### MATERIALS PROVIDED
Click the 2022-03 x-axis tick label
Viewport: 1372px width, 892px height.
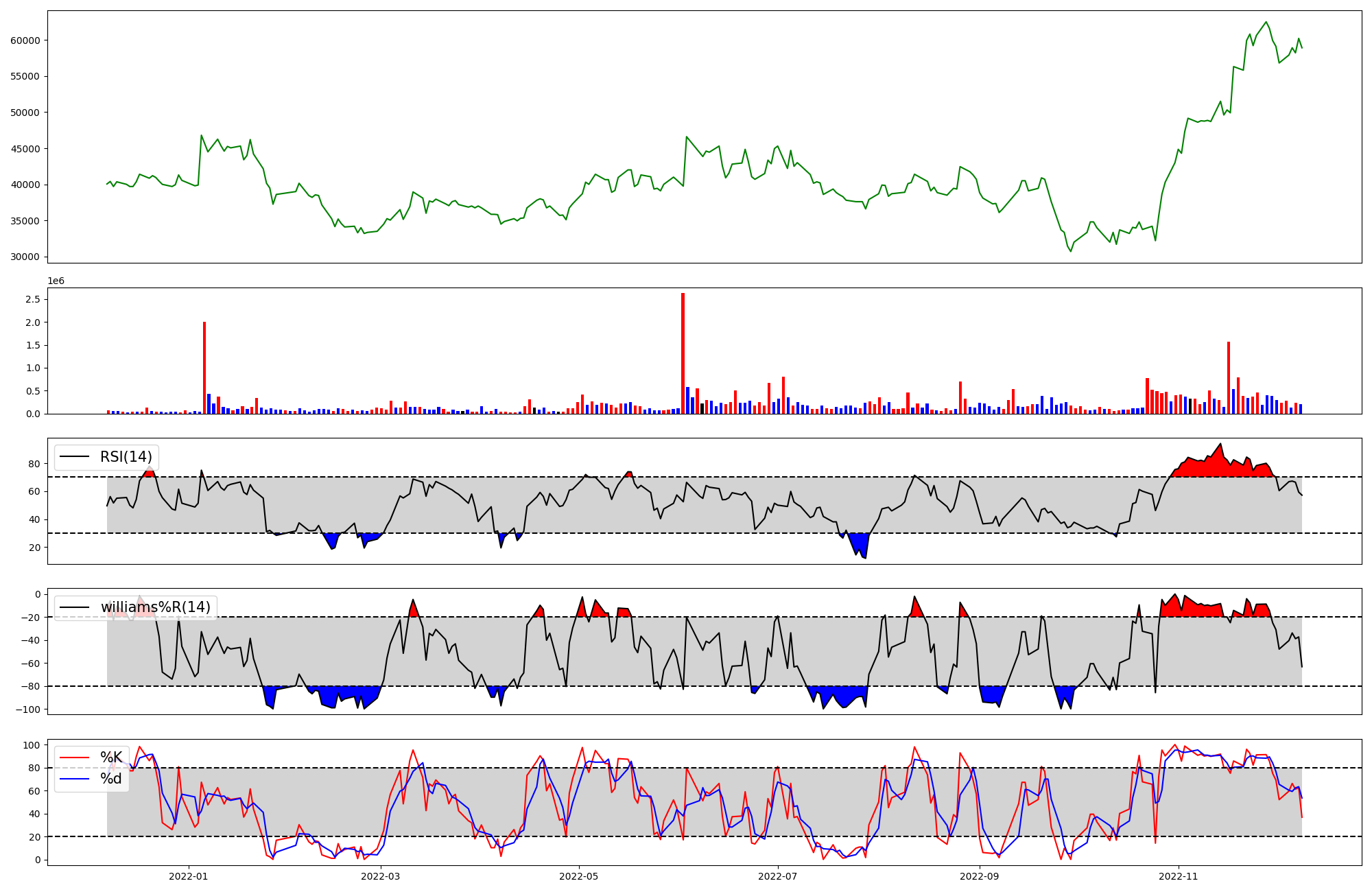pos(380,876)
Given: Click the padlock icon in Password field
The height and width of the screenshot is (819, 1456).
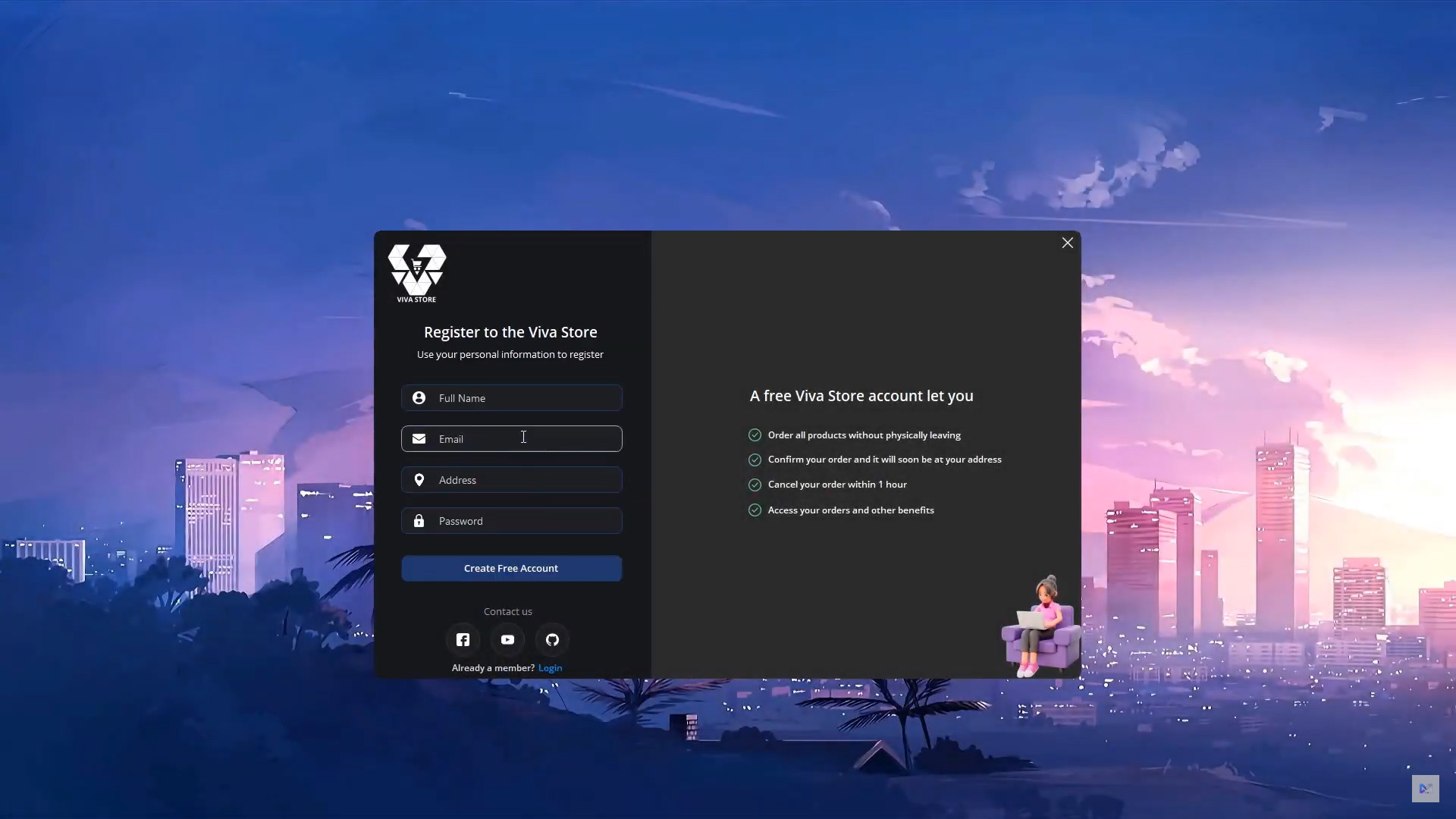Looking at the screenshot, I should (x=419, y=521).
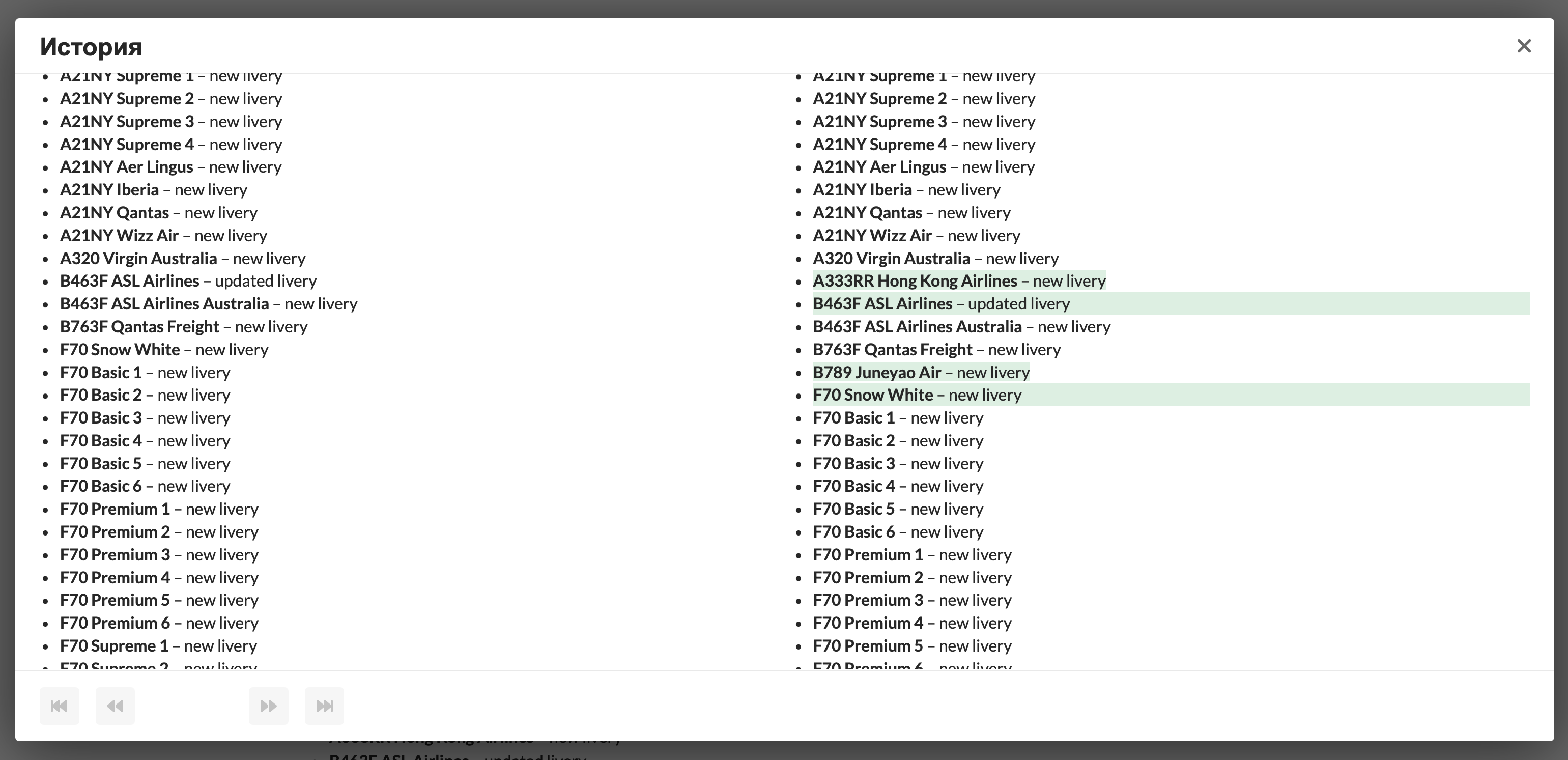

### EXERCISE AIM
The copy must start at the line containing "The height and" and end at the last line of the data, matching each line exactly. It must hold no pictures.

### YOUR SOLUTION
The height and width of the screenshot is (819, 1456).
Looking at the screenshot, I should (x=419, y=521).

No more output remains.